NMR constraints and structural calculations

Qualitative distance constraints were obtained from NOE intensities. NOEs were classified as strong, medium or weak, and distances constraints were set accordingly to 3, 4 or 5 Å. In addition to these experimentally derived constraints, hydrogen bond and planarity constrains for the base pairs were used. Due to the relatively broad line-widths of the sugar proton signals, J-coupling constants were not accurately measured, but only, roughly estimated from DQF-COSY cross-peaks. Loose values were set for the sugar dihedral angles δ, ν1 and ν2 to constrain deoxyribose conformation to North or South domain as described in previous studies on related molecules (10,45).

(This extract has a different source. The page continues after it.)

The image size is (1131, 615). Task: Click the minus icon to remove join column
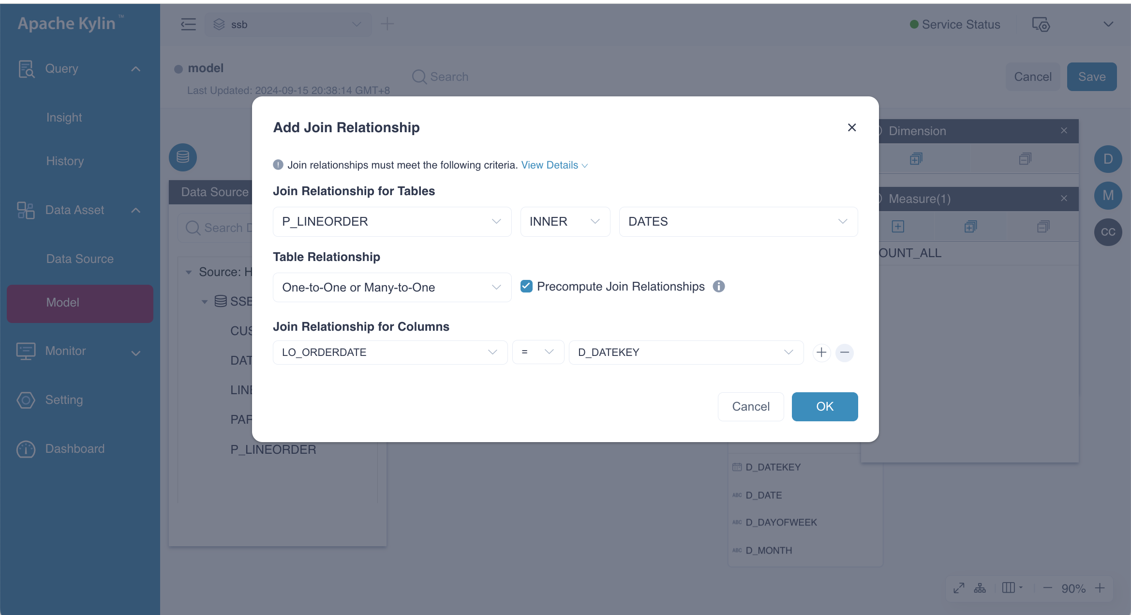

Partial atomic charges for tCO were calculated using the RESP model (46) after geometry optimization. The electrostatic potential energy were carry out at the Hartree–Fock level of theory using the 6–31G(d) basis set for consistency with other atomic charges in the AMBER force field (47). The sugar was replaced with a methyl group, which Cartesian coordinates were restrained at 0.0631 eu. This made the net charge of the base the same as the cytosine one in the AMBER force field. New force field parameters necessary were obtained from BSC1 (48) or GAFF (49). The parameters are available on the AMBER parameters database of the University of Manchester (amber.manchester.ac.uk).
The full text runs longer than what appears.